Прошло немало времени, а Гидеон все не мог собраться ответить. Брат Питер сказал: — Почему боишься?
— Откуда взял, что боюсь?
— Слушай, Гидеон, ты и я, мы давно знаем друг друга. На пасху тебе тридцать шесть лет. Почему я помню? Вот почему. Твоей маме пришла пора, она легла на спину, ты у ней в животе, она кричит: «Господи боже, Иисусе Христе, помираю». Мне тогда — четырнадцать лет. Твой отец говорит: «Питер, беги, скажи хозяину, Софи помирает». Я побежал, а старый Джим Блейк, надсмотрщик, говорит: «Все негритянки, как рожать, так кричат — помираю. Доктора? Еще чего!» Бабка Анна, повитуха, она трое суток возле твоей мамы, потом ты родился, но твоя мать умерла. Тогда Джим Блэйк порет меня плетью и божится мистеру Карвелу, я ему ничего не говорил. Вот почему я помню, когда ты родился. Я помню, мы с тобой работали в зной на хлопковых полях. Я помню, мы с тобой толковали — зачем негру жить. Ты сказал: «Я убью себя, лучше заснуть навек, чем такая жизнь». И это я, Гидеон, это я, благодарение богу, вразумил тебя, какой это страшный грех. Когда ты уходил драться вместе с янки, к кому ты пришел?

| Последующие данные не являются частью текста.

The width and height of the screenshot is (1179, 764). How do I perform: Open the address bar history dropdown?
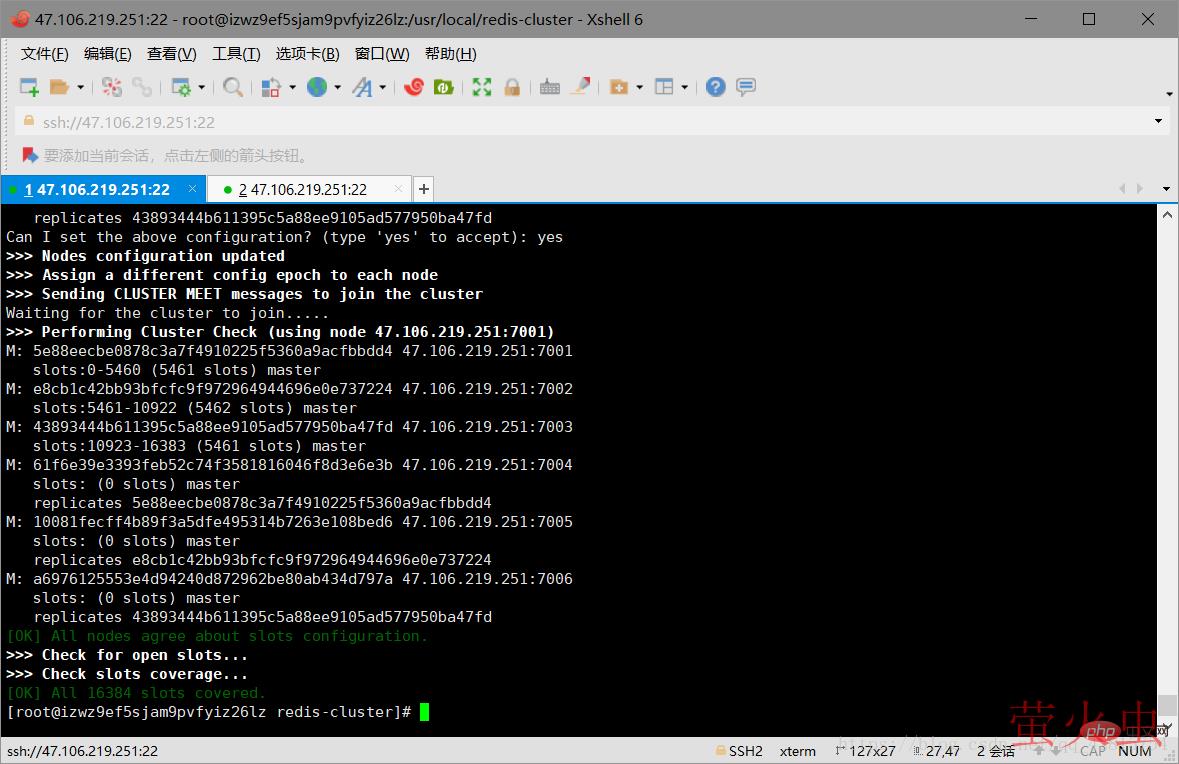click(1159, 122)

— К тебе, — кивнул Гидеон.
— Ты сказал: «Береги Рэчел, береги детей». Я сберег.
— Угу.
— А теперь встаешь на дыбы, как мул, когда я говорю — ты боишься.
— Ты говоришь — иди в Чарльстон, — вдруг заговорил Гидеон. — Я простой негр, не умею, писать не умею, только свое имя. А ты говоришь — иди в Чарльстон, в конвент. Иди в город, где полно белых домов — больших домов, вон как этот; иди в город, где полно белых людей, — и все смеются над глупым негром.

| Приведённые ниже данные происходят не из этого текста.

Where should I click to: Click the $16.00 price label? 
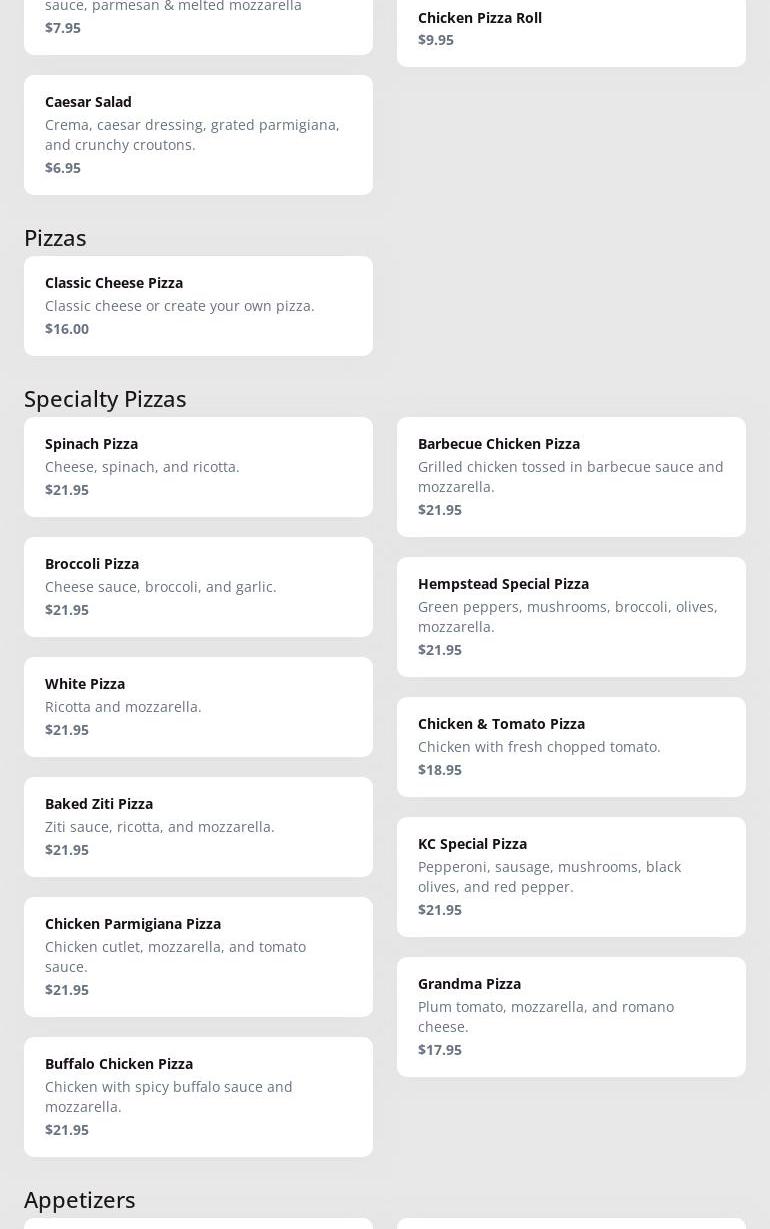tap(67, 329)
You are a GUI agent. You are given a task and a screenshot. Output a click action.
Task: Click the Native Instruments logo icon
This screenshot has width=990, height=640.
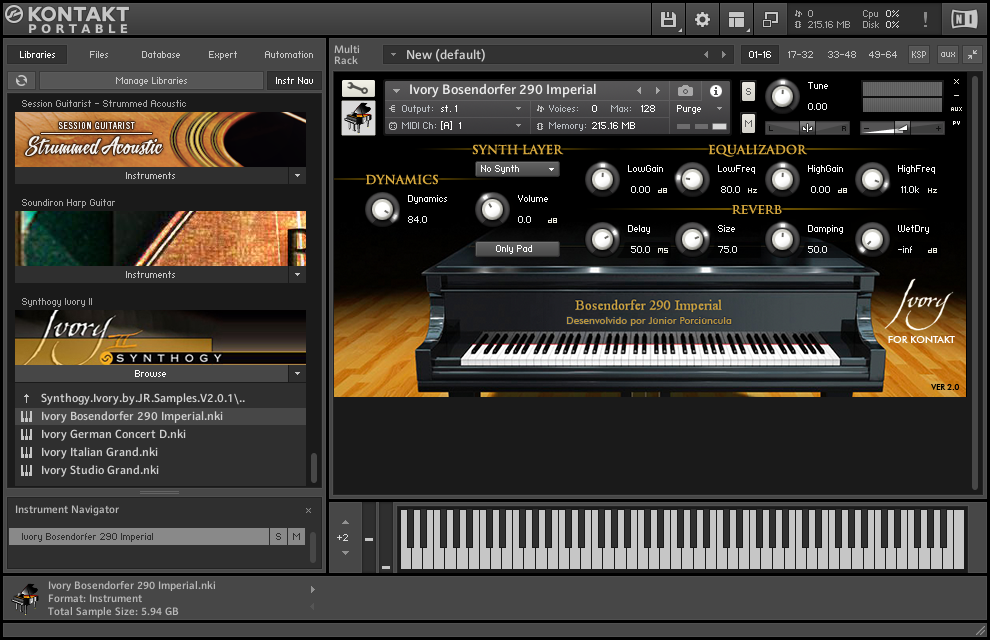point(963,18)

Рисуя пальцем в пыли перед собой, брат Питер кротко сказал:
— Ты уже был в Чарльстоне. Как ты пришел туда первый раз?
— Вместе с янки, — сказал Гидеон, погружаясь в воспоминания. — В синем мундире, ружье в руках, десять тысяч солдат со мной, все поют аллилуйя.

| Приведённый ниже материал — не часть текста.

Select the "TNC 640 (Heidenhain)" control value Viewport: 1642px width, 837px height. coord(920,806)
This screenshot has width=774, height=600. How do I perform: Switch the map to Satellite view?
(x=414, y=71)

— Тогда ты не боялся. Сейчас боишься, потому что один, нет синего мундира, нет ружья, нет аллилуйя, только
рука закона говорит глупому черному негру: «Дитя мое, ты свободен».
Гидеон ничего не ответил, и брат Питер мягко продолжал: — В библии сказано: «Моисей убоялся, но господь сказал: веди мой народ...»
— Я не Моисей.
— Народ говорит тебе: Гидеон, веди меня. В городе, когда мы голосовали, я думал: закон говорит — негр свободен, закон говорит — голосуй, закон говорит негру — ты больше не раб, строй новую жизнь. Негр не умеет читать, не умеет писать, даже не умеет думать. Если раб думал — давали плетей. Если раб научился читать — давали триста плетей. Теперь негр, как старый пес: выгнали со двора — кормись сам. Там в городе я все время думал: кто поведет наш народ? Иной ходит гордо, говорит громко — неправда, все равно, боится. Все боятся. Кто их поведет?